### Artigo

É importante lembrar da capacidade do ser humano de sair de si mesmo e redescobrir o outro

“Já temos muitos brasileiros passando fome, agora chega esta invasão de venezuelanos. Temos que atender somente os nacionais”; “os imigrantes provocam o aumento da violência”.

Essas são afirmações comumente proferidas no atual cenário brasileiro e mundial, no qual a migração é uma realidade. Em comum, apresentam uma visão simplista do “outro”, classificando-o como um concorrente, uma ameaça.

Os 40 mil venezuelanos que estão em Roraima representam um número elevado para a realidade local, especialmente para Boa Vista. Mas, em termos nacionais, expressam uma pequena percentagem. 

O total de imigrantes e refugiados no Brasil não supera 1% em relação à população brasileira. Ou seja, nosso país faz parte dos que menos acolhem imigrantes. Não há como justificar o uso de termos como “invasão estrangeira”.

É evidente que, para o estado de Roraima, o número é elevado. Assim, fez-se necessária a intervenção federal, que ocorreu de forma tardia, tendo deixado a situação ainda mais degenerada. 

O atraso na chegada dessa resposta não esconde os desafios dos quais trata. A realidade dos venezuelanos que chegam ao Brasil é complexa e exige respostas plurais.

Pensar na chegada e no destino desses imigrantes não é o único desafio. Não basta dar abrigo, alimentação e roupas. A acolhida é um processo e não um evento pontual.

######
### Material

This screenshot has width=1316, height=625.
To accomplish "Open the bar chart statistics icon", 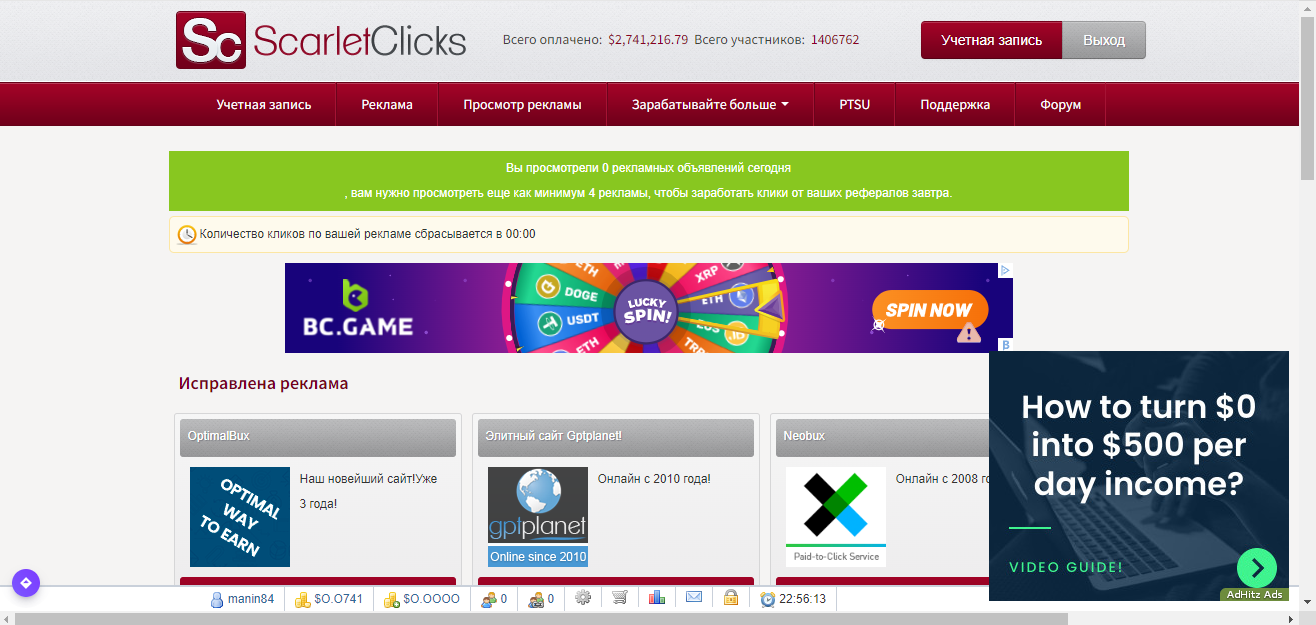I will [x=657, y=598].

######

Enunciados:
a – Digite novamente, sem nenhuma alteração, o trecho do artigo sobre a imigração venezuelana que começa nas palavras "Essas são afirmações" e termina logo após "uma pequena percentagem.".
b – Escreva a continuação do artigo sobre a imigração venezuelana, prosseguindo a partir da última frase apresentada.

Respostas:
a –
Essas são afirmações comumente proferidas no atual cenário brasileiro e mundial, no qual a migração é uma realidade. Em comum, apresentam uma visão simplista do “outro”, classificando-o como um concorrente, uma ameaça.

Os 40 mil venezuelanos que estão em Roraima representam um número elevado para a realidade local, especialmente para Boa Vista. Mas, em termos nacionais, expressam uma pequena percentagem.

b –
Entender o acolhimento isoladamente esconde necessidades que somente se cumprem em longo prazo e exigem reflexão de um modelo de sociedade. Como desejamos receber esses migrantes? Por assimilação, multiculturalismo ou interculturalismo?

Assim como se identificam manifestações contrárias aos migrantes, há comentários positivas à sua chegada, como “são jovens, que ajudam a equilibrar a pirâmide populacional do país, que envelhece rapidamente” ou “força de trabalho pronta a ocupar as vagas que os brasileiros não querem mais preencher”.

Mas essas perspectivas escondem uma visão problemática e funcionalista do “outro” como mero instrumento que traz benefícios ao país.

Segundo esse ponto de vista, o estrangeiro não possui valor em si, perde sua essência humana. Trabalho, demografia e economia são importantes, mas não são as únicas categorias possíveis para compreender o valor de outrem. Será que sua dignidade não vai além destas perspectivas?

Ainda que de forma utópica e abstrata, é importante lembrar da capacidade do ser humano de sair de si mesmo e redescobrir o outro.

Que tal, antes de julgar, encontrar um desses migrantes que está pisando em nossa terra? Uma terra que, de forma mais ampla, é a nossa casa comum, na expressão do papa Francisco.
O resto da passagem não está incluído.